- Court: Oregon Supreme Court
- Area(s) of Law: Post-Conviction Relief
- Date Filed: 12-14-2017
- Case #: S064185
- Judge(s)/Court Below: Nakamoto, J. for the Court; Balmer, C.J.; Kistler, J.; Walters, J.; Landau, J.; & Flynn, J.
- Full Text Opinion
Superintendent, Belleque, appealed a Court of Appeals decision affirming the post-conviction court’s ruling that Petitioner, Richardson, was prejudiced by his trial attorney’s ineffective assistance of counsel. Inadequate assistance of counsel based on failure to exercise reasonable skill and judgment is “fact-specific and dependent on the ‘nature and complexity of the case.’” Johnson v Premo, 361 Or 688, 701 399 P3d 431 (2017). Strategic decisions must be based upon a “reasonable investigation.” Id. at 703. Belleque argued the proper test to determine if Richardson was prejudiced by inadequate assistance of counsel is if (1) it was “reasonably probably” defense counsel would present certain testimony and (2) if that testimony was “reasonably probable” to create a different outcome. Richardson argued the standard is if the inadequate performance had “a tendency to affect the result of the prosecution.” To be prejudiced by inadequate assistance of counsel, petitioner has the burden to prove “the tendency to affect the outcome” is based on “more than mere possibility but less that probability.” Green v. Frank, 357 Or 301, 322, 350 P3d 188(2015).
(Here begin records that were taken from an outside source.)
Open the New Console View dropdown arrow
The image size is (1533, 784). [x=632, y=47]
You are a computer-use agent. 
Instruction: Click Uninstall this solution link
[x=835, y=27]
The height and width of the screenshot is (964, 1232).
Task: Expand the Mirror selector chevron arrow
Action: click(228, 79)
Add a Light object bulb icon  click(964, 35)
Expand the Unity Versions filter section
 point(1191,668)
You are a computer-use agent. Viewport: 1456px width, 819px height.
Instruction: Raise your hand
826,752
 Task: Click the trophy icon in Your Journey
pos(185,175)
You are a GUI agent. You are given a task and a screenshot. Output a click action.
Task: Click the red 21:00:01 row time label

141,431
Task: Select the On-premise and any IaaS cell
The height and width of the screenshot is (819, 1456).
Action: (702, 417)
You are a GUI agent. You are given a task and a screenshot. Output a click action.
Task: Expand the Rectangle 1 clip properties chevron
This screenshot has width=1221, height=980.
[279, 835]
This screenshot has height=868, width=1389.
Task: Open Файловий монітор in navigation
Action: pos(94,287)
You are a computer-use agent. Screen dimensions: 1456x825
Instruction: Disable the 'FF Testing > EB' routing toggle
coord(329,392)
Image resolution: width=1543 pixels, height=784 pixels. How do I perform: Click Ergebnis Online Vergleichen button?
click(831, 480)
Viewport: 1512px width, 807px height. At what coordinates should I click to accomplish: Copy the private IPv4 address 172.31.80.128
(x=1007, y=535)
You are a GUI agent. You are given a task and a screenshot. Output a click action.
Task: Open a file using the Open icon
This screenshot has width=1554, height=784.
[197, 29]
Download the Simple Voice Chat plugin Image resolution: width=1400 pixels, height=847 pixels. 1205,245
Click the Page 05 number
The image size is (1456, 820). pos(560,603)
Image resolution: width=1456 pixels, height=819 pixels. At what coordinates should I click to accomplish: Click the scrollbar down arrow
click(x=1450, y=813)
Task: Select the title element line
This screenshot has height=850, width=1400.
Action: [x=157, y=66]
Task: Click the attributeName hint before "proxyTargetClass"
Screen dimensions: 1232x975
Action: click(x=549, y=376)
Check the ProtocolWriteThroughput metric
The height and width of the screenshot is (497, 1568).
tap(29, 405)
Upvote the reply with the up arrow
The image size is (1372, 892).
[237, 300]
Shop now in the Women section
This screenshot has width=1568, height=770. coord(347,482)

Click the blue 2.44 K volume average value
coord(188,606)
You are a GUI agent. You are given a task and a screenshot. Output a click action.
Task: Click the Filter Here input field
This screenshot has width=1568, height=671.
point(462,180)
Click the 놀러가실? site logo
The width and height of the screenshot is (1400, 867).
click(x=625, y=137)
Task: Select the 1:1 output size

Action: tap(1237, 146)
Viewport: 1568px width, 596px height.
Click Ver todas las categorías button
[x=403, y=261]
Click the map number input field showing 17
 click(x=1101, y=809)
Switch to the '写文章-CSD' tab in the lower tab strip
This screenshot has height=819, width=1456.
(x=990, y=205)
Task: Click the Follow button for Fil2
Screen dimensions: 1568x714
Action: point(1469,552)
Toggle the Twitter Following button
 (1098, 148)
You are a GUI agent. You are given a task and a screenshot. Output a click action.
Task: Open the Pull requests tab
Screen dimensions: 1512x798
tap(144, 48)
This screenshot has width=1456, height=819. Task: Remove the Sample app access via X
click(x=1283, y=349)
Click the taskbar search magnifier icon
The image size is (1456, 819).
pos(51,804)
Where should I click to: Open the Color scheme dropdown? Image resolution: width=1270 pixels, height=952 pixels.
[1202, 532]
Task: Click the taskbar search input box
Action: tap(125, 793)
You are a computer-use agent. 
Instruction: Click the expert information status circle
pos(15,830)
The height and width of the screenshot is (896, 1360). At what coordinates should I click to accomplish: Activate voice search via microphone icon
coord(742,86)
The Oregon Supreme Court found that Richardson’s trial attorney’s decision to not present mitigating expert testimony was not a reasonable strategic decision because it was made without full knowledge of the underlying facts surrounding Richardson’s past. The Court held there was “more than mere possibility” the outcome of the dangerous-offender proceeding could have been affected if defense counsel investigated Richardson’s juvenile history and consulted with a defense expert about the prosecution’s expert’s report. The decision of the Court of Appeals and the judgment of the circuit court are affirmed.